[Interactive Q & A sharing] Stage 1 wins the public welfare lecture hall of spark Asia Pacific Research Institute in the cloud computing Big Data age

Source: Internet
Author: User
Tags shuffle

 

"Winning the cloud computing Big Data era"

Spark Asia Pacific Research Institute Stage 1 Public Welfare lecture hall [Stage 1 interactive Q & A sharing]

 

Q1: Can spark shuffle point spark_local_dirs to a solid state drive to speed up execution.

  • You can point spark_local_dirs to a solid state drive, which can greatly improve the spark execution speed;

  • At the same time, if you want to increase the spark Running Speed faster, you can specify multiple shuffle output directories to allow shuffle to read and write disks in parallel;


Q2: Solidation = true: only merge on the same machine, right?

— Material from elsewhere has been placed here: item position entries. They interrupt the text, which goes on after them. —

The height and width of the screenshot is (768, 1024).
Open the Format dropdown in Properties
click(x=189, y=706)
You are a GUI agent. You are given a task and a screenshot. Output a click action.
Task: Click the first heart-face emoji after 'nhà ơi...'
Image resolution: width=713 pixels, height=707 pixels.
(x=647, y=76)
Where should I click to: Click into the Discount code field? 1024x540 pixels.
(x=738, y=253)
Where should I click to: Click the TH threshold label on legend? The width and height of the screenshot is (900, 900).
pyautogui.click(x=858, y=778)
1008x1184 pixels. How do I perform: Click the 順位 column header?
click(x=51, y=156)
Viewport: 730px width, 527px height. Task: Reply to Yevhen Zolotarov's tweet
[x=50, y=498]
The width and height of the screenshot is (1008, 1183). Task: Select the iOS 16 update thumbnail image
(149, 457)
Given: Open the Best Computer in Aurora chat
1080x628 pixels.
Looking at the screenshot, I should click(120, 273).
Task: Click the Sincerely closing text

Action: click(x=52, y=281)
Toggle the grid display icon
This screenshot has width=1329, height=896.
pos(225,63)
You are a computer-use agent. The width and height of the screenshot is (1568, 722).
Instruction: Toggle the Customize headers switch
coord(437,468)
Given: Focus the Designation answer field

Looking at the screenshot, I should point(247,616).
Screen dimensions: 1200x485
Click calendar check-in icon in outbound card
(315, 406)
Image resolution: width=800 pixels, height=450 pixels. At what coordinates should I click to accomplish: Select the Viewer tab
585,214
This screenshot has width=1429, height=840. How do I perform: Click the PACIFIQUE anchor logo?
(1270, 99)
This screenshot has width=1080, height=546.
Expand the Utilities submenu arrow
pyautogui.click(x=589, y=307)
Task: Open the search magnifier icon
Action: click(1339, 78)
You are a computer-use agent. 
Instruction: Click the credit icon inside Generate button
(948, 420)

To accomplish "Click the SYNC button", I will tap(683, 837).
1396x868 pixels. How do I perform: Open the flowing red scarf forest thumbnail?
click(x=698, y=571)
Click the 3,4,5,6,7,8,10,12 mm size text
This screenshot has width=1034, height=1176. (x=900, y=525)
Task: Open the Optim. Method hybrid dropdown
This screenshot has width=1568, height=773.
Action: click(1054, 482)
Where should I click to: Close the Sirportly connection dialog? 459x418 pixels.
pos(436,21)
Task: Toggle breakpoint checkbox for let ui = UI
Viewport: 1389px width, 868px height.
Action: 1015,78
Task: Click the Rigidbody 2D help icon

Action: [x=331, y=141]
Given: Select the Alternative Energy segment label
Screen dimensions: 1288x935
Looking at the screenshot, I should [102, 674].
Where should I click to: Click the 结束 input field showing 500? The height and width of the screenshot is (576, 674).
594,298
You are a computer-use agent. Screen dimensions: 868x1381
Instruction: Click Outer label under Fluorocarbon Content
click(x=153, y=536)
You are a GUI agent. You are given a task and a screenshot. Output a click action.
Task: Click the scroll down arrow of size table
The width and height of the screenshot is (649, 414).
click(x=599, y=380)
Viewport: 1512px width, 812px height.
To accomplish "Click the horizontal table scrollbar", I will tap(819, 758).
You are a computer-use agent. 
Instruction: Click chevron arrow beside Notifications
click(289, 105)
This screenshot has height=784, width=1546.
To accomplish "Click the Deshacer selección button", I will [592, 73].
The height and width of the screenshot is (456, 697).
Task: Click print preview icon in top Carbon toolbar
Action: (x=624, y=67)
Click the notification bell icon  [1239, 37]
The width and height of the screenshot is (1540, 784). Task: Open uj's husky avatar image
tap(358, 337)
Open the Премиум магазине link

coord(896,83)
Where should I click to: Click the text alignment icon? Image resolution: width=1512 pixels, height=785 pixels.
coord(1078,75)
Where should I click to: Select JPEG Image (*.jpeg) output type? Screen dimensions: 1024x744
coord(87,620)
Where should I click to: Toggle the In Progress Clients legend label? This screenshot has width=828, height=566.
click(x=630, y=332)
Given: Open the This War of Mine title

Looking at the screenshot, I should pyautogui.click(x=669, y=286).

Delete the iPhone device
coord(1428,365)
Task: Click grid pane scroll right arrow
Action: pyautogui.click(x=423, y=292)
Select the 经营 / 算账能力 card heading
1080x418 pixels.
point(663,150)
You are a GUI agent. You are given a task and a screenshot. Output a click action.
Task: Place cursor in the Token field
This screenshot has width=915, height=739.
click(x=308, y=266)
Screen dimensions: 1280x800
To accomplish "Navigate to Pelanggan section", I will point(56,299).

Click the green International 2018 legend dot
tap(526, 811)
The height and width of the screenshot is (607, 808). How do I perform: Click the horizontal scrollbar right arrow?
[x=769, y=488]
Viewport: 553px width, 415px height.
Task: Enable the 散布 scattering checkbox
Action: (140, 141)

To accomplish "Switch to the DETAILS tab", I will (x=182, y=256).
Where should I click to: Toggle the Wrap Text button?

  • Solidation = true is to merge on the same machine;

  • When merging, the bucket belonging to the same CER is put into the same file, which greatly reduces the number of shuffler files and improves performance;


Q3: Will spark and hadoop coexist in the future?

  • Spark and hadoop will coexist, spark + hadoop = a winning combination;

  • In the coexistence, hadoop mainly uses HDFS for data storage, and spark is responsible for integrated and diversified big data computing;


This article is from the spark Asia Pacific Research Institute blog, please be sure to keep this source http://rockyspark.blog.51cto.com/2229525/1565214

[Interactive Q & A sharing] Stage 1 wins the public welfare lecture hall of spark Asia Pacific Research Institute in the cloud computing Big Data age

Related Article

Contact Us

The content source of this page is from Internet, which doesn't represent Alibaba Cloud's opinion; products and services mentioned on that page don't have any relationship with Alibaba Cloud. If the content of the page makes you feel confusing, please write us an email, we will handle the problem within 5 days after receiving your email.

If you find any instances of plagiarism from the community, please send an email to: info-contact@alibabacloud.com and provide relevant evidence. A staff member will contact you within 5 working days.

A Free Trial That Lets You Build Big!

Start building with 50+ products and up to 12 months usage for Elastic Compute Service

  • Sales Support

    1 on 1 presale consultation

  • After-Sales Support

    24/7 Technical Support 6 Free Tickets per Quarter Faster Response

  • Alibaba Cloud offers highly flexible support services tailored to meet your exact needs.